Indoor, or box, lacrosse is loud and fast, with lightning quick passing, fierce brawls in front of thousands of roaring fans, and goalies like Mike Thompson clad in huge pads and armor, saving 110 miles per hour shots…

So it’s quite a juxtaposition to visit Mike Thompson at his peaceful home in Akwesasne.  He’s sitting on the couch, bouncing his two year-old daughter Stella — “daddy’s girl,” he says, "those toes, those toes…" [cooing and laughing]

"Yeah, my two older boys play lacrosse.  One boy’s gonna be a goal scorer, and my second boy’s gonna be an enforcer.  Four years old and he drops the mitts with his older brother already pretty good, so…" [laughs]

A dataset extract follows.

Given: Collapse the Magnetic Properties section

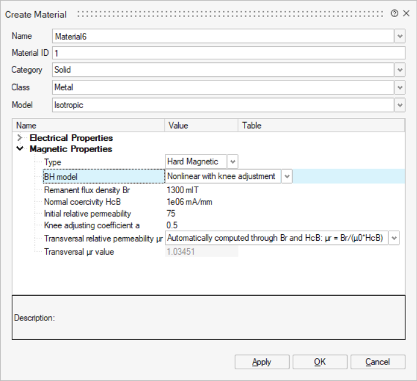Looking at the screenshot, I should point(21,149).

Mike Thompson’s a muscular, stocky guy, with a hint of a goatee and a little chuckle after everything he says.  Thompson’s uncles taught him to play lacrosse, he said, "They were the first ones to throw a lacrosse stick in my hands."

It was the 1980s, when kids in Akwesasne were playing more baseball, even though Native Americans across the continent had been playing lacrosse for centuries. "I still like to think of it as a medicine game.  We still have traditional medicine games and that definitely goes back to the heart of many of our players."

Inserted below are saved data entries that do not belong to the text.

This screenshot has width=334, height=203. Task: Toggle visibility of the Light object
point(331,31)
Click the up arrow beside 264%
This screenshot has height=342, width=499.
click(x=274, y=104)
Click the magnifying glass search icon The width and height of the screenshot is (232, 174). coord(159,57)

By medicine game, Thompson says, he means, traditionally, sick people would be brought to watch a lacrosse game, to be healed by it: "Just the emotions that come out during a game.  It’s very positive.  It’s something I still feel every day I go out and get on the floors.  I’m not playing for me.  I’m playing for everybody else."

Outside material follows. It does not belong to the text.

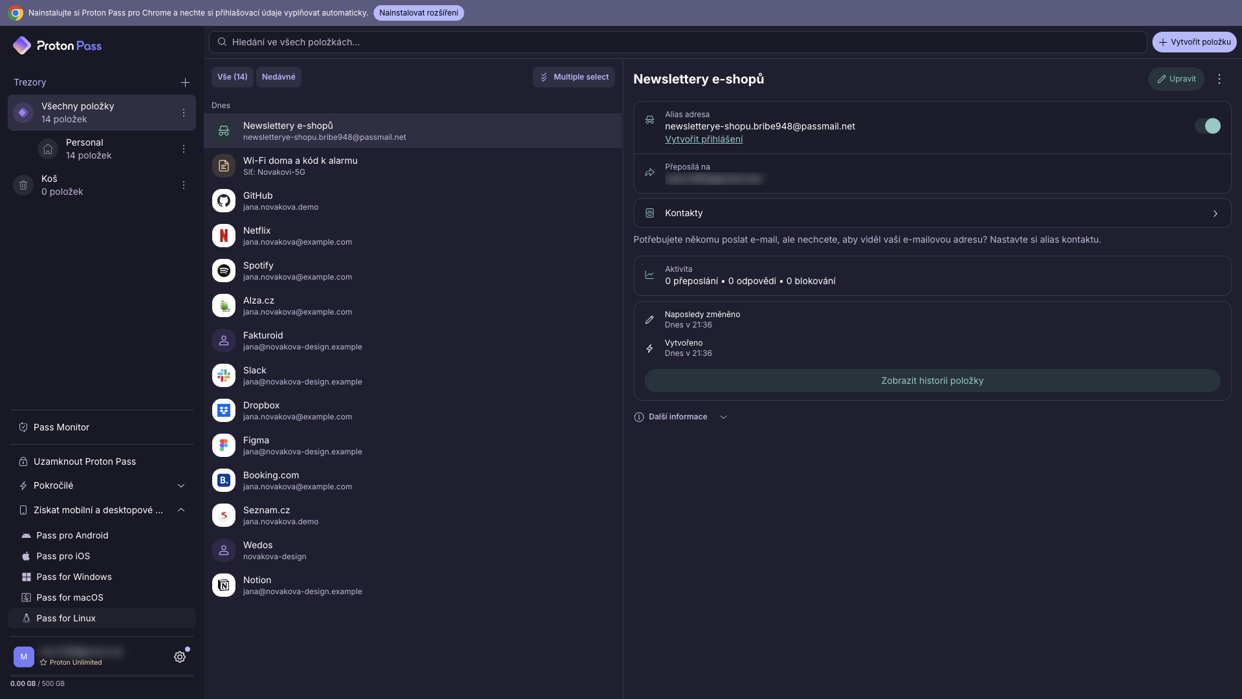Open options for the Personal vault
This screenshot has height=699, width=1242.
click(184, 149)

Mike Thompson’s play has thrilled scores of fans, from the Canadian junior leagues to his first professional gig in Ottawa to a national championship with the Buffalo Bandits in 2008.

But the pinnacle was when his summer team, the Petersborough Lakers of the Canadian professional lacrosse league, won the Mann Cup last year.  That’s the lacrosse championship considered the most prestigious in North America.

Thompson’s cousin, Randi Rourke Barreiro, remembers the thrill in Akwesasne to follow Petersborough’s and Mike Thompson’s progress through the tournament: "Peterborough won, oh good, y’know, you see somebody at the store, share the news, and then they just kept winning and winning, and it was like, you almost don’t even want to go there.  Like, oh my god!  It’s Mike!  He could win this and it just kept building.  And so, for us on this side of it, it was that exciting.  You almost didn’t want to jinx it too much by talking about it too much."

Mike Thompson became just the second Mohawk to win the Mann Cup.  He says he and his family became heroes in Petersborough, "We’d go to have breakfast and if the owner didn’t buy me breakfast, like, somebody in the restaurant would.  It was stuff like that."

The spotlight can be stressful, he says.  And over a career, grueling.  Thompson’s blew out his knee in 2005.  He suffered a concussion two years later.  And with maximum salaries of $25,000 a year, lacrosse players aren’t exactly paid like the Yankees’ Alex Rodriguez. "[He] probably doesn’t sweat half as much as we do."

At 33, Mike Thompson’s thinking about life after professional lacrosse.

Today, kids’ lacrosse leagues are taking off in Akwesasne, a far cry from when he was growing up.  "[I] really would like to work with the kids.  That’s where it all begins.  Need some more positive role models out there."

Lacrosse has given Thompson a thrilling career.  He says he wants to give back and help fuel the revival of an ancient game that’s intertwined with Mohawk identity.